Task item: Take the material below and output exactly the run of lines from the one containing "Given: Click the Last 4 digits: 4911 line" down to the one containing "Open the map", with both included.

————

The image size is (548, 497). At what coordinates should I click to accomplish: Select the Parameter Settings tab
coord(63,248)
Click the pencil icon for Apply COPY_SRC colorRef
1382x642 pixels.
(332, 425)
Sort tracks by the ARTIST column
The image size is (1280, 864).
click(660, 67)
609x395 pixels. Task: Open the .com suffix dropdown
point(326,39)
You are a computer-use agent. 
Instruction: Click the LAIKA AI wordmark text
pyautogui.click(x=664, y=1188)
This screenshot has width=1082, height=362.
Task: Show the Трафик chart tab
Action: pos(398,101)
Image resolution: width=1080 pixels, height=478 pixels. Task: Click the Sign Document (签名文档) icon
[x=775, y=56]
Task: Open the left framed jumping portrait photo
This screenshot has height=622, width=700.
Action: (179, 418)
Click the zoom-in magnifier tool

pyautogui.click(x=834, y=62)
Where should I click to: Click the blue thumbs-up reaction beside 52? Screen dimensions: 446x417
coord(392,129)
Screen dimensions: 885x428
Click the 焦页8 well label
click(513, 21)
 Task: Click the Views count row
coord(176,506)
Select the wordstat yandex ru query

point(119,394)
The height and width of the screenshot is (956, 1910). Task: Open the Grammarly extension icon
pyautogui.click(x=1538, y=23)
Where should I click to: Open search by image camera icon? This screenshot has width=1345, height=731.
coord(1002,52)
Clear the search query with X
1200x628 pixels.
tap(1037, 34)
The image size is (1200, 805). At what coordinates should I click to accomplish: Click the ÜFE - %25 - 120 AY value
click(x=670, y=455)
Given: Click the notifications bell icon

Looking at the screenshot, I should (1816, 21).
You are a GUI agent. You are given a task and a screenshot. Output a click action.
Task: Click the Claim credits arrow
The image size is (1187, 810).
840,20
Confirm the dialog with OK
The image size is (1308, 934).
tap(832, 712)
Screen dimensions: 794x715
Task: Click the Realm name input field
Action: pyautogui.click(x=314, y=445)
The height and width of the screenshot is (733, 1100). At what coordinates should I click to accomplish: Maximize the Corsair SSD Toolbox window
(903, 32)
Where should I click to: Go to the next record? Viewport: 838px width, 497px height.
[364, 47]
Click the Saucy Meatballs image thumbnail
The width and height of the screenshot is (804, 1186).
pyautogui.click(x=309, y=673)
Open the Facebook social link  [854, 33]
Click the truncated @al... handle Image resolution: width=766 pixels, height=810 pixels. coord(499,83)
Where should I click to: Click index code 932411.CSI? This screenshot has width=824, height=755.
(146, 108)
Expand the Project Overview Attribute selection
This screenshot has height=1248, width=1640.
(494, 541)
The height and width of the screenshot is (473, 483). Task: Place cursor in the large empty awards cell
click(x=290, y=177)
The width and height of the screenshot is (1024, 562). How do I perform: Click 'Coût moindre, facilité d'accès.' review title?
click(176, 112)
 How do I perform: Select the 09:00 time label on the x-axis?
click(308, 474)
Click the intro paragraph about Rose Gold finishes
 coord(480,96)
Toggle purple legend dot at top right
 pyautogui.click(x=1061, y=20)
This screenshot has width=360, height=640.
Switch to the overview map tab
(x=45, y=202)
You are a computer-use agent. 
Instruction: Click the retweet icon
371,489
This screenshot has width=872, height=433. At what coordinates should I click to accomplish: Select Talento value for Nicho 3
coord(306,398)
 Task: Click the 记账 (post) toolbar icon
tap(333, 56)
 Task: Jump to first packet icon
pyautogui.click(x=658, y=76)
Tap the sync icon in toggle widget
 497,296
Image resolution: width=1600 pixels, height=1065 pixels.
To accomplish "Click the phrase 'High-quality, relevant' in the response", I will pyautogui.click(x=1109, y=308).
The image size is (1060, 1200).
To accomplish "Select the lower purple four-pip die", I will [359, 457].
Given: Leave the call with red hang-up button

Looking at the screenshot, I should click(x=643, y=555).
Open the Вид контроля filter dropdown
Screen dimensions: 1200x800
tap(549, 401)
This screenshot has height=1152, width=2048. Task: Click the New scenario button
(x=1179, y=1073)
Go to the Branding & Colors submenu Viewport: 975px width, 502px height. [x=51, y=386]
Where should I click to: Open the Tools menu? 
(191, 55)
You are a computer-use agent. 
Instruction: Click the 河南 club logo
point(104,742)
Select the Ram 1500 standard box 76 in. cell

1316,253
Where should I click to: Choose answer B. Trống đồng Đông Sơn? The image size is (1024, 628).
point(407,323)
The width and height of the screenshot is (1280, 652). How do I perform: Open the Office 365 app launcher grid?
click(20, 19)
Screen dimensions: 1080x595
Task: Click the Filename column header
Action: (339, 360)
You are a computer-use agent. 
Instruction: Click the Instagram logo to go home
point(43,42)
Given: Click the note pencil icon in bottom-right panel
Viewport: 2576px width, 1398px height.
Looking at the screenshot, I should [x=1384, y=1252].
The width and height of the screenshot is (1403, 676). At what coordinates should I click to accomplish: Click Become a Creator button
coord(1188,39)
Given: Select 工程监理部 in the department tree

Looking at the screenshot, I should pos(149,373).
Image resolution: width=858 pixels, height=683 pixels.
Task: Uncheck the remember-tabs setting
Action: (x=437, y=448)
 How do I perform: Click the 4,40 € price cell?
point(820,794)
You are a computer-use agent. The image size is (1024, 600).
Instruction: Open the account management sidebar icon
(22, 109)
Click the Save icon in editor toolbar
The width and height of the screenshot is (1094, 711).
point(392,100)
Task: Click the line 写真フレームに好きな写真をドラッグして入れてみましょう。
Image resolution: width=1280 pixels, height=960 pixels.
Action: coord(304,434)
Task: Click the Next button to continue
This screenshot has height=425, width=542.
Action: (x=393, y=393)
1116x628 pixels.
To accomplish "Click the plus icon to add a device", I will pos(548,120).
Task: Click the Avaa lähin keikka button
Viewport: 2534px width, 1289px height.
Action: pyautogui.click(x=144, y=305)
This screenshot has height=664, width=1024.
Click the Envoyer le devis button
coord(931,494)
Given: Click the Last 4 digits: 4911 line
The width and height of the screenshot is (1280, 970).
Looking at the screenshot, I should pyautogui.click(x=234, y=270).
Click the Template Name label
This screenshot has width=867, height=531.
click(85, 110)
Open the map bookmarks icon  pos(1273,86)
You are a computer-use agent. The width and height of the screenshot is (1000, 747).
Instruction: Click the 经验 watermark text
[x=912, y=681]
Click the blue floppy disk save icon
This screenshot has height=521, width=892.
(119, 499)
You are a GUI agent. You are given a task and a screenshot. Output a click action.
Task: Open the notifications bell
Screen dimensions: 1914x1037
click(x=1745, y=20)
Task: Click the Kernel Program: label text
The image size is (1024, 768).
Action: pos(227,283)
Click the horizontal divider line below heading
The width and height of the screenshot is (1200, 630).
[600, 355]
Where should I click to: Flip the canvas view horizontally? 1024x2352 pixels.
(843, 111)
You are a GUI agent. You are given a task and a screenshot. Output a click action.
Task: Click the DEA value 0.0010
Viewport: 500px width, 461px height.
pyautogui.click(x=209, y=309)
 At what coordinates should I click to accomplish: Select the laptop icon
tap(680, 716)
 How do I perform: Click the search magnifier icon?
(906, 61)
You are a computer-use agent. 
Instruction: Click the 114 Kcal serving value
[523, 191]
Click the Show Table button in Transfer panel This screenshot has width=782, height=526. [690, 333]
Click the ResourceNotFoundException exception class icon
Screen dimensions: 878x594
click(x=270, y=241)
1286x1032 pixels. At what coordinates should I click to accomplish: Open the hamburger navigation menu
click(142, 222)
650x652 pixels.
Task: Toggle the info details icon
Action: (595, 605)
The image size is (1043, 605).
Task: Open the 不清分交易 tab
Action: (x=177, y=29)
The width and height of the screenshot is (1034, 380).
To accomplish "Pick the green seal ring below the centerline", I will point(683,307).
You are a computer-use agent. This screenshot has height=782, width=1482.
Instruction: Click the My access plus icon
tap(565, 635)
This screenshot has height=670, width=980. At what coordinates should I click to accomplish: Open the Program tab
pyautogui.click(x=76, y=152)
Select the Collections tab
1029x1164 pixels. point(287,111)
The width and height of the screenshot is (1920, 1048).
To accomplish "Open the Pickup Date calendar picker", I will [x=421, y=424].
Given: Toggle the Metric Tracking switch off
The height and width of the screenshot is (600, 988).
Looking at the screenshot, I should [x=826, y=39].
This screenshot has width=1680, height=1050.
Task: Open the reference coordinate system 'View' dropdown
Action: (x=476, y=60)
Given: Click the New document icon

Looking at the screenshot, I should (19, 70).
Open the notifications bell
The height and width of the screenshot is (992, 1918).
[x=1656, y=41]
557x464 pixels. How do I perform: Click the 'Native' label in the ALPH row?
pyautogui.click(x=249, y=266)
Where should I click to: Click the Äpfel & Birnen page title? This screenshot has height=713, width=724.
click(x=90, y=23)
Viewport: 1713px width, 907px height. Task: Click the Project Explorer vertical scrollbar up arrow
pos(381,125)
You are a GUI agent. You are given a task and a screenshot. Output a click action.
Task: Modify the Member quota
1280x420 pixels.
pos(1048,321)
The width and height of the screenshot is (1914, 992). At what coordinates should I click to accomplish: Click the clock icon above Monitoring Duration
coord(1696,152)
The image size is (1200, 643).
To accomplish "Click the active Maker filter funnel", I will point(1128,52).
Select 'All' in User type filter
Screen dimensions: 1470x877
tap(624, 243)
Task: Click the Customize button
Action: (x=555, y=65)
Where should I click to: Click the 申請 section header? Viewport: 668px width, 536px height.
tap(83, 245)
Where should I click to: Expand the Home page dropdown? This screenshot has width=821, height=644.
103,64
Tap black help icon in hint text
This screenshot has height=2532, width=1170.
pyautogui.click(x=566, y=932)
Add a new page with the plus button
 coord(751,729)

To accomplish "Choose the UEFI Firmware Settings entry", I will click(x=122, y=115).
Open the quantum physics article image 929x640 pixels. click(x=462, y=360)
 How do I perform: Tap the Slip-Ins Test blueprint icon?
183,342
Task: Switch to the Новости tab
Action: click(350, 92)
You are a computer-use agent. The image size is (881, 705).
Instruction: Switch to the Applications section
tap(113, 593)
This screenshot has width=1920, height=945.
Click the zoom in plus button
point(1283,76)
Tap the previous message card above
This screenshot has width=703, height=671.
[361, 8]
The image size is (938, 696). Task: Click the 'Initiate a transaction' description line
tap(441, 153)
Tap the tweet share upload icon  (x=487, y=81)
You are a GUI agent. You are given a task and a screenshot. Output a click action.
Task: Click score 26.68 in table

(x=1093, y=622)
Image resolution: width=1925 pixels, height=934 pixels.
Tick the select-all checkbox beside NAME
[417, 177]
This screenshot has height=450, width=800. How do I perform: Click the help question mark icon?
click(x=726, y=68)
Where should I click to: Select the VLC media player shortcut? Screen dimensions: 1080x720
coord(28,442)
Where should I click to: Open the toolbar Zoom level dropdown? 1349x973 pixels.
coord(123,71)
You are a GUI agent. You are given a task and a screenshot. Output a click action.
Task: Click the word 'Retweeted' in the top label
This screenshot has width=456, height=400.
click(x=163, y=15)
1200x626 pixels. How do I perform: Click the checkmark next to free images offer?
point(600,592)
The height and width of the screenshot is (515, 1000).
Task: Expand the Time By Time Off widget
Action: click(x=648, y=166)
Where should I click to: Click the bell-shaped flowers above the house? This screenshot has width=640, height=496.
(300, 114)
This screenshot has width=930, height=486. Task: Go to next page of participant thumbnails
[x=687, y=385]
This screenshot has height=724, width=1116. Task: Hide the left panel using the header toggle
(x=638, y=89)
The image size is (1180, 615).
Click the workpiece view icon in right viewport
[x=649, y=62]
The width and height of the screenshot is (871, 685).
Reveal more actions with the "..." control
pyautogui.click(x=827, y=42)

————

Solution to the exercise:
Given: Click the Last 4 digits: 4911 line
The width and height of the screenshot is (1280, 970).
Looking at the screenshot, I should pyautogui.click(x=234, y=270).
Click the Template Name label
This screenshot has width=867, height=531.
click(85, 110)
Open the map bookmarks icon  pos(1273,86)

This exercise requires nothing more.